Children learn not to make the mistakes of their parents, so often end up acting like their grand-parents, who they hardly know. Classic examples include German transformation from hyper-transformation from victims to victors and East European transformation from communists to capitalists.

The current cycle can best be compared schematically with its three predecessors.

Burst bubbles

That Millennium bubble burst in 1902 amid euphoria that the current favourites can grow ad infinitum at a time of extreme over-valuation. Railroads were the hottest new technology. This is often a period of intense take-over activity financed with over-valued paper, rather than cash. In 1902 Life magazine published a famous cartoon. Q: Who made the world, Charles? A: God made the world in 4004 BC, but it was reorganised in 1901 by James J. Hill, J. Pierpoint Morgan, and John D. Rockefeller.
1929 has become part of the folk memory, so needs little comment here beyond mentioning that the hot technologies were autos, radio and electricity and the favourite form of financial engineering was the pyramid investment company.

The Go-Go Years which peaked in 1968 were led by conglomerates such as International Telephone & Telegraph, Ling-Tempco-Vought, Litton Industries and Reliance Group. Computer hardware was then the hot technology.

This Millennium Bubble similarly combined the hot technology of internet with a take-over boom of which the $180Bn. merger between AOL and Time-Warner was the record. The bubble burst for the majority of companies as represented by the Value Line index, which halved. On average in the three previous cycles this stage caused a decline of -42% over 1.7 years, which is similar to the -47% fall over 2.5 years this time. However the average was exceptionally depressed because the second cycle combined both bursting bubbles, typical of phase 1 and financial accidents, otherwise in phase 3.

Secondary peaks

After a mild slowdown in the first cycle, accelerating economic recovery drove a new bull market, but this lacked the euphoria of its predecessor and had difficulty exceeding previous peaks because investors were beginning to become more cautious and therefore unwilling to justify extreme over-valuation. This bull market was overshadowed by a real estate boom, boosted by reconstruction after the San Francisco earthquake in 1906.

The second cycle differs from the standard pattern because the two down-legs of the bear phase were combined in one Great Crash and Depression. Nevertheless the 1932-1937 bull market has similar characteristics to a secondary peak. Economic activity recovered to its 1929 peak, but the stock market did not. Now conservatively stated, company profits fell -20% short. Now on lower valuations, share prices fell -45% short.

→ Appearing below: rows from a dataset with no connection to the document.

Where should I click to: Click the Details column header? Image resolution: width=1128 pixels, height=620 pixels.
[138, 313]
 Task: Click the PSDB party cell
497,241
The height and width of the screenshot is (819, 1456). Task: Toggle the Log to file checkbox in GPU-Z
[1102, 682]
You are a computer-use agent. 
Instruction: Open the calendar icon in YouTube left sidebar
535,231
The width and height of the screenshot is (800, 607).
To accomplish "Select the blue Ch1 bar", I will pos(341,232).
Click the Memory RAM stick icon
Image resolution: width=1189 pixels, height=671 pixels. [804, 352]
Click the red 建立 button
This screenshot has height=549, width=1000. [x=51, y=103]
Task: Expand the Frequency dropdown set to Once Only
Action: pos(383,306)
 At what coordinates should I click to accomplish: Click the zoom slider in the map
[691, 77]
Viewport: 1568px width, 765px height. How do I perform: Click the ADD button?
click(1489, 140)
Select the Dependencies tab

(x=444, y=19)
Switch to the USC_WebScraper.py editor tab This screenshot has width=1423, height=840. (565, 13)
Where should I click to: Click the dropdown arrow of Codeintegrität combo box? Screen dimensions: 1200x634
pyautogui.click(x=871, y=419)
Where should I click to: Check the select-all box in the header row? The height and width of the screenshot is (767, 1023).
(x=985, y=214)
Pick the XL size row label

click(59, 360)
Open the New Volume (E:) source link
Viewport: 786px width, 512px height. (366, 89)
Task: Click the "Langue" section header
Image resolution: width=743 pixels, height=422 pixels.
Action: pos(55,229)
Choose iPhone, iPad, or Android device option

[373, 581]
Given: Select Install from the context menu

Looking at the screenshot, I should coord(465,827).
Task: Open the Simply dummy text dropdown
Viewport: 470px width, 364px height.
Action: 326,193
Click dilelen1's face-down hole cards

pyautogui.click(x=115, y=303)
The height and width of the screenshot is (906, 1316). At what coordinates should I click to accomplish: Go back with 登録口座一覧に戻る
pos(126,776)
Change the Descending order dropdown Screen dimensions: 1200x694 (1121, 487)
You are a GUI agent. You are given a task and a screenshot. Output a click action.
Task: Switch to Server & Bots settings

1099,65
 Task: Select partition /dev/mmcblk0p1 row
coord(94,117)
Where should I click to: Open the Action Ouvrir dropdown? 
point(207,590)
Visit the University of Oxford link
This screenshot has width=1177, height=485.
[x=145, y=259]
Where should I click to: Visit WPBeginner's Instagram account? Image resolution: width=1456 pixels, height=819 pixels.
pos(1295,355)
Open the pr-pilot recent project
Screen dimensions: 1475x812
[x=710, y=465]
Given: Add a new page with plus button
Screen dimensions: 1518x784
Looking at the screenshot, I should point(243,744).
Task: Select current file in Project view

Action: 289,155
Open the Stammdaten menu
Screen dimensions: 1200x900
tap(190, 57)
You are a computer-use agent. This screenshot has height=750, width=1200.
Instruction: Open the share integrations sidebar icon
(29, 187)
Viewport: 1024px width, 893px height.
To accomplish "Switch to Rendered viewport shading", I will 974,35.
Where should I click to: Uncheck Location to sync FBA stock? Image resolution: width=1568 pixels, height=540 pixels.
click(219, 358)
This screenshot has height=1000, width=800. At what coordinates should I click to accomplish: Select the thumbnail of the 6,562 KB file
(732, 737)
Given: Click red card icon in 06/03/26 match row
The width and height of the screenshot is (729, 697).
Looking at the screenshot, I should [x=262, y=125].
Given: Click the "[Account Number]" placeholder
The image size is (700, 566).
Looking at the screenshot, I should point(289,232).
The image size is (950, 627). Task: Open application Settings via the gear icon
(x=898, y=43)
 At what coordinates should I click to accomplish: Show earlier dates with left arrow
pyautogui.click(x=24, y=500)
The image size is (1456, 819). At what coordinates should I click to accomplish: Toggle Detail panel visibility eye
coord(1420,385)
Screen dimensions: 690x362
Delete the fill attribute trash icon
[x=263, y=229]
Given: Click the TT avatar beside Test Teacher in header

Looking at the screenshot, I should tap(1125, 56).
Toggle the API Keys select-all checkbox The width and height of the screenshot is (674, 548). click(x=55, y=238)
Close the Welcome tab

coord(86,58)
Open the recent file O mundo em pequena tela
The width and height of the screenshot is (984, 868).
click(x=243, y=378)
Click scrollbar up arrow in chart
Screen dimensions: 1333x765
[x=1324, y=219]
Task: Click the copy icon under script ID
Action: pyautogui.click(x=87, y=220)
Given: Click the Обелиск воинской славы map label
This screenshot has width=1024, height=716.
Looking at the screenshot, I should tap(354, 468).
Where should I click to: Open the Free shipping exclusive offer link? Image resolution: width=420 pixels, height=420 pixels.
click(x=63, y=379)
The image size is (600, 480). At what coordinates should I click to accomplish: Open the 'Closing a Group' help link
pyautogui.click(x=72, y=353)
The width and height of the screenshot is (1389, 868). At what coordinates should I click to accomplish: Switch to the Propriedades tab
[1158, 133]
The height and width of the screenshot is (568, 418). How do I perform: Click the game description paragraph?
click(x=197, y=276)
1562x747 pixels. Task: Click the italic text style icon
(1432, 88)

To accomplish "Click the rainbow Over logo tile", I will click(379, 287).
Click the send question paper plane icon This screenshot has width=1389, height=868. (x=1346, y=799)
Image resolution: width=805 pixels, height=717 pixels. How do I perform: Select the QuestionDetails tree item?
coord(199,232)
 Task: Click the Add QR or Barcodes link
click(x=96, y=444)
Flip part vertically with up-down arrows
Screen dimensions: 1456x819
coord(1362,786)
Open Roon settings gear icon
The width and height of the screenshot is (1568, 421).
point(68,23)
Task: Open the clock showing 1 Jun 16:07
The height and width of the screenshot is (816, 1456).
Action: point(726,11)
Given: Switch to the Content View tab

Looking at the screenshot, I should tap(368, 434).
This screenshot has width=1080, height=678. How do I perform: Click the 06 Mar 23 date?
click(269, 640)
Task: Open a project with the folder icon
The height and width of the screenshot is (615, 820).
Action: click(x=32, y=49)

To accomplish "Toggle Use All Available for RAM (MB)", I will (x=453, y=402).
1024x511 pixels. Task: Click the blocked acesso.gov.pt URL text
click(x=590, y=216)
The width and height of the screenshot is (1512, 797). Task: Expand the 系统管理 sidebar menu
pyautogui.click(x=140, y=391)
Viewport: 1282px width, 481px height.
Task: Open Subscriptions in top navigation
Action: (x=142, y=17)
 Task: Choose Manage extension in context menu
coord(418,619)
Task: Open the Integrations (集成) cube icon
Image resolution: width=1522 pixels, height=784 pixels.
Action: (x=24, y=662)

In the third cycle, there was a mild recession before shares rose to their secondary peak at the beginning of 1973. While this was +13% higher in nominal terms, inflation was accelerating, so in real terms it was -8% lower. Market breadth was poor as performance was concentrated in a narrow group of Nifty Fifty growth stocks, while the Value Line index only recovered to two thirds of its initial peak. Once again there was a residential real estate boom.

Similarly in the current cycle, there was a mild recession before shares rose to their secondary peak in 2007 which equalled the first peak. While profits soared +60% higher than the previous peak, share prices only equalled that peak as last time round. Instead investment fashions turned to bonds and real estate, in which a bubble developed. Again there was a real estate boom.

While the latest +82% rise falls substantially short of the +126% rise on average in the previous three cycles, that average is inflated by the near tripling of shares after the Depression. On average these up-legs lasted 3.7 years, so the 4.6 years of the latest phase is modestly longer than average.